The current Chief Executive is Caroline Stevens. She took over from Mark Lever in 2019, after being Chief Executive at Kids for six years.

Organisation
Over 3,000 people work for the National Autistic Society in schools and services as well as training, fundraising, policy and campaigns teams.

Led by their Chief Executive, Caroline Stevens, the National Autistic Society's strategic management group of seven directors is accountable to the Board of Trustees.

The president of the National Autistic Society is Jane Asher and the patron is The Duchess of Edinburgh. The National Autistic Society is funded through UK government grants and voluntary contributions.

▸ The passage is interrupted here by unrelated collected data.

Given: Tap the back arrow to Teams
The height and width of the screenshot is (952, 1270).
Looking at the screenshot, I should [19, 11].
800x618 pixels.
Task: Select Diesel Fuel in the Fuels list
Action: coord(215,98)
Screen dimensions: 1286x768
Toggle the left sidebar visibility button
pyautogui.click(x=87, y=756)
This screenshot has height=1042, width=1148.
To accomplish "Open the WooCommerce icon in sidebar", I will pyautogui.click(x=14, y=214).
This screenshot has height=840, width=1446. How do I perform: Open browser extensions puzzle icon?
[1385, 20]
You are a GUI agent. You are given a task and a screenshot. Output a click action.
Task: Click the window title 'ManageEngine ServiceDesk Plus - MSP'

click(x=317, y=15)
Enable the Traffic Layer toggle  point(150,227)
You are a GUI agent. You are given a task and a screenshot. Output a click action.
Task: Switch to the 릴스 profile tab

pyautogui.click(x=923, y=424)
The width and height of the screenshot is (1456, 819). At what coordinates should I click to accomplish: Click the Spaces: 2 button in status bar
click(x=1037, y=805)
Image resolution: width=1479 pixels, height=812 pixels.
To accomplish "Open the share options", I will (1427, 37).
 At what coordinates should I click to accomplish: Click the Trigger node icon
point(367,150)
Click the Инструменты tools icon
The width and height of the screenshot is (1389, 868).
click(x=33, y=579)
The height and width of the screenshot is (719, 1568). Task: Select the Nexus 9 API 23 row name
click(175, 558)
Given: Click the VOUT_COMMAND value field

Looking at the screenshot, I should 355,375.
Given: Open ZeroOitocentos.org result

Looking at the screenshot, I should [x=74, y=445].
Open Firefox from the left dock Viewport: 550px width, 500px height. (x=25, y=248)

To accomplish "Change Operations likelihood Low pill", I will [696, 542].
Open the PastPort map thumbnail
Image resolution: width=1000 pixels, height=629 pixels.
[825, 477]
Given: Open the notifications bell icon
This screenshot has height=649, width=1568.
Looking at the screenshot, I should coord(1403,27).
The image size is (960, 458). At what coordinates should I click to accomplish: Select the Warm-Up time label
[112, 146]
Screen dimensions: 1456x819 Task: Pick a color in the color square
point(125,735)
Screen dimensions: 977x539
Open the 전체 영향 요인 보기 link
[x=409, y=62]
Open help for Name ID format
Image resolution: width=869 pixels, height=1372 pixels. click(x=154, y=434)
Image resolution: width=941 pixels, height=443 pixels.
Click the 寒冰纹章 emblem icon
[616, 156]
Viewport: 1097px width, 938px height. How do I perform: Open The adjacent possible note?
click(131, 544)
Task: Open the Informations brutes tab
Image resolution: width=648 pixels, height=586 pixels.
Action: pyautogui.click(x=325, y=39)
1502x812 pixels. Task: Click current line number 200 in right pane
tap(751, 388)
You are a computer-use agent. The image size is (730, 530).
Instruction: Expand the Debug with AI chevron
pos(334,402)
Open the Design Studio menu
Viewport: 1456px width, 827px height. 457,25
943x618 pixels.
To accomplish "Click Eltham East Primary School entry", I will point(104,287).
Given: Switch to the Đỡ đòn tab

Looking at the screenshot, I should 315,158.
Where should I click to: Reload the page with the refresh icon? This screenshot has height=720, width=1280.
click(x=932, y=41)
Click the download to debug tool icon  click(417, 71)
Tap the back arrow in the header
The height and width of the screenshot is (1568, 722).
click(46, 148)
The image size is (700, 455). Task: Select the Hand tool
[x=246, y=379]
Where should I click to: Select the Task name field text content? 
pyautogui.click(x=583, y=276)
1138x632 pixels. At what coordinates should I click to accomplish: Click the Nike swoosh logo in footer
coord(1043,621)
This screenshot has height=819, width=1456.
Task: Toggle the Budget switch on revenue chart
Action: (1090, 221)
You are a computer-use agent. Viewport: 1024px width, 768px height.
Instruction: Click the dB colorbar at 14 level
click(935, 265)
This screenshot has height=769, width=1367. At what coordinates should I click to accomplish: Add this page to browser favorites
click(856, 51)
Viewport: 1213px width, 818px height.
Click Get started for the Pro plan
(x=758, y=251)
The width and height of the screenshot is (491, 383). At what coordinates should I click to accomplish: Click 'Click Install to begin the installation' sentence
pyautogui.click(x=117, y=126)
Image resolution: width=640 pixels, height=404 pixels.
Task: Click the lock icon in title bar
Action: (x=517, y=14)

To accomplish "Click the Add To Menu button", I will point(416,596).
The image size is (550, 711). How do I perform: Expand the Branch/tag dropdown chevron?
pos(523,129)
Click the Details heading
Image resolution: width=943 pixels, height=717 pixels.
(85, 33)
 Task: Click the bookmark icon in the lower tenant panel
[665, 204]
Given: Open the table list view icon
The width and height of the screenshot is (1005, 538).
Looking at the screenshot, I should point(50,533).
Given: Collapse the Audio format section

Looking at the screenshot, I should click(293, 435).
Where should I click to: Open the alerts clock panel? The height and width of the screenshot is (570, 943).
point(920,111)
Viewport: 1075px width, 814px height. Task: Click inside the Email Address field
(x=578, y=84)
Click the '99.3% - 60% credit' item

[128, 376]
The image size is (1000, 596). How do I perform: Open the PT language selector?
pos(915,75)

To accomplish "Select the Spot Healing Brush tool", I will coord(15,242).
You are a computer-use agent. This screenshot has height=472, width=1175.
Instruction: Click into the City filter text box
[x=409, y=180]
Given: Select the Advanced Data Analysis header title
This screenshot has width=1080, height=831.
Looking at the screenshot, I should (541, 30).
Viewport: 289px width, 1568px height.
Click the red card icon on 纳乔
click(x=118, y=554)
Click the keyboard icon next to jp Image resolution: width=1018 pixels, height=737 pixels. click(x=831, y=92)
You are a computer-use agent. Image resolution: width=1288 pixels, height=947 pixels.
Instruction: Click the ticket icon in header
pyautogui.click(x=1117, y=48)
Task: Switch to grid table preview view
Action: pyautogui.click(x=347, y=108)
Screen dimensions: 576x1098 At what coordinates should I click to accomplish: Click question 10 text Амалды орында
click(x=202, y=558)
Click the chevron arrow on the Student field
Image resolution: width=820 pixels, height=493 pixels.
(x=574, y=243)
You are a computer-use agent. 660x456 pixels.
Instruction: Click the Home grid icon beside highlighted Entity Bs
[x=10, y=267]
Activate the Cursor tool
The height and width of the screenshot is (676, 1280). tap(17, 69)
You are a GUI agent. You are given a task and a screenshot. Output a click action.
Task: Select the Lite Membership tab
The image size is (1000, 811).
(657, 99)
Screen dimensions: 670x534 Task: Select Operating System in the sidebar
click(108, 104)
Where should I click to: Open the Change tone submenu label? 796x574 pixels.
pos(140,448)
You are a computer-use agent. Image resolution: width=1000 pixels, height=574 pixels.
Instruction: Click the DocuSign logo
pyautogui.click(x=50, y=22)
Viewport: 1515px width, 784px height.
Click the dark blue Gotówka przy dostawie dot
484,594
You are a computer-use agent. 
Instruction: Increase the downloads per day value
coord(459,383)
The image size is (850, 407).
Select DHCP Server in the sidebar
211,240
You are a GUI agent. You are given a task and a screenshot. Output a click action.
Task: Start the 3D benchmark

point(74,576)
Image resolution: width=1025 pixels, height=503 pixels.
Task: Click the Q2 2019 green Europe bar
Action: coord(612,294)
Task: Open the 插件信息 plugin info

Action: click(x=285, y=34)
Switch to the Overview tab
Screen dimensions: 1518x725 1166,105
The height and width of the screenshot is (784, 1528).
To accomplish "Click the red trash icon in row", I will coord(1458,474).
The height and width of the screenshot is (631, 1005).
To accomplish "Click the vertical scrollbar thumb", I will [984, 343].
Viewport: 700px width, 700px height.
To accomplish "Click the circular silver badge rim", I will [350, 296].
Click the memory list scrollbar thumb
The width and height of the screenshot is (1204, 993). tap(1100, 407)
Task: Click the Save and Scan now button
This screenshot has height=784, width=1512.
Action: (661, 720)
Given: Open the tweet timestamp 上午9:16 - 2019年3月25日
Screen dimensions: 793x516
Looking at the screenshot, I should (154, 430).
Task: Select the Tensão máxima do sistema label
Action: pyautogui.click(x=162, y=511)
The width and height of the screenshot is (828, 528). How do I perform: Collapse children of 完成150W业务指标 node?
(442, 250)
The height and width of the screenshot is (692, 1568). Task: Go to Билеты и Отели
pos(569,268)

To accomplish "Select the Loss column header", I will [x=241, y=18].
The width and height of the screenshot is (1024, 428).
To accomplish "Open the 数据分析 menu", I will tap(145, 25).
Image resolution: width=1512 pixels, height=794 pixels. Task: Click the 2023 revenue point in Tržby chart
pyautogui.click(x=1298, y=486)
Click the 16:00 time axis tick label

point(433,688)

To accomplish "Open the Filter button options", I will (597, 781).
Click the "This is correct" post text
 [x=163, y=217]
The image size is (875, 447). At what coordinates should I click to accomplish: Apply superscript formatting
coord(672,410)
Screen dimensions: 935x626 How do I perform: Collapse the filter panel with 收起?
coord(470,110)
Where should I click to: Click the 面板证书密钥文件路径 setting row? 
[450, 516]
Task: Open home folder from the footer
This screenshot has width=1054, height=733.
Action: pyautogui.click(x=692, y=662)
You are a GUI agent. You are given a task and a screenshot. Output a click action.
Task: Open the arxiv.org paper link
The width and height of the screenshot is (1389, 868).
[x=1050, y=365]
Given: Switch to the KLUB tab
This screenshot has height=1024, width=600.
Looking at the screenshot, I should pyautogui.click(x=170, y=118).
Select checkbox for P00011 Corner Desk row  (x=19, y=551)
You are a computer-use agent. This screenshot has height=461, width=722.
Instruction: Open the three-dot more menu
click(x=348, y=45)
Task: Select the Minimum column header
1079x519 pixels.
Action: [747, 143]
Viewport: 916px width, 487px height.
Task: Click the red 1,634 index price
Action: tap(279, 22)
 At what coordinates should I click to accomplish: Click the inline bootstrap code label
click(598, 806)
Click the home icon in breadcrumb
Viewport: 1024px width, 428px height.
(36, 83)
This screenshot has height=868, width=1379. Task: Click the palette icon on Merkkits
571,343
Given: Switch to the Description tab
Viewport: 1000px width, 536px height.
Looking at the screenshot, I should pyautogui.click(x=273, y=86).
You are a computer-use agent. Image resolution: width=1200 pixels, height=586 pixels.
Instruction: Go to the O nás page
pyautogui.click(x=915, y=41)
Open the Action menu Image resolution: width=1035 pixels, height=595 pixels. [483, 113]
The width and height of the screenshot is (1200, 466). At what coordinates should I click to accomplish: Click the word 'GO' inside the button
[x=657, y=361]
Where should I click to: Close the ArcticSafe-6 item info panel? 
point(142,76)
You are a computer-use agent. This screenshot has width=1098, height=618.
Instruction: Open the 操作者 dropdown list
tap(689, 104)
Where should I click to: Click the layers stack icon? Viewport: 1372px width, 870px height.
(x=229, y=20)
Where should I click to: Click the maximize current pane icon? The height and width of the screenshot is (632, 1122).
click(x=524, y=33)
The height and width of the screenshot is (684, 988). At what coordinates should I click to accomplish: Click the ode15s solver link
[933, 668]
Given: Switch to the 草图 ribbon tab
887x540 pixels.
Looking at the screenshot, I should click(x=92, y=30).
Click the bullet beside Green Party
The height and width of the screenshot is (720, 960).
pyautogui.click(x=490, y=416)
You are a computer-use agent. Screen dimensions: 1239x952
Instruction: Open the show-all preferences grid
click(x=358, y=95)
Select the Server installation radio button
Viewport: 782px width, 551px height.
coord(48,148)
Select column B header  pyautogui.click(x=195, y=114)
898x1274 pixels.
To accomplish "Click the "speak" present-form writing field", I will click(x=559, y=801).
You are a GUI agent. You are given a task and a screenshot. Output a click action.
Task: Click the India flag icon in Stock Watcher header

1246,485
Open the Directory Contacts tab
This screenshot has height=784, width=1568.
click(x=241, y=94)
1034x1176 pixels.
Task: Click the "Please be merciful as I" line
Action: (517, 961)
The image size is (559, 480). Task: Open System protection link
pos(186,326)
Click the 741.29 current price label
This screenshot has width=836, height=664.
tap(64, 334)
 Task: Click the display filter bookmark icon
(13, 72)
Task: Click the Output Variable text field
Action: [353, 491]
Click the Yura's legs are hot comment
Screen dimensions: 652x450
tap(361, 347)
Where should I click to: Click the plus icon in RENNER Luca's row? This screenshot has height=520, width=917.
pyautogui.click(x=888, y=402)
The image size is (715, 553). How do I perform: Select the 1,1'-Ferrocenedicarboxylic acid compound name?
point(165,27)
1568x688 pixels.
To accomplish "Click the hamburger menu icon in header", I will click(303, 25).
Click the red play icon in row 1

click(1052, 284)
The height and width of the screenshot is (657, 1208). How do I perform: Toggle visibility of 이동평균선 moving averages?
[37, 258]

The National Autistic Society has the following names registered with the Charity Commission:
The National Autistic Society
National Society for Autistic Children
Autism UK
Action for Autism

List of National Autistic Society schools and facilities
The National Autistic Society manages a number of schools in the United Kingdom:

 
The National Autistic Society also runs services for autistic adults.

History
The organisation was founded on 23 January 1962 as the Autistic Children's Aid Society of North London by parents of autistic children living in the area, with the assistance of a member from the Spastics Society (later Scope). It was renamed the Society for Autistic Children later that year, the National Society for Autistic Children in 1966, and the National Autistic Society in 1975.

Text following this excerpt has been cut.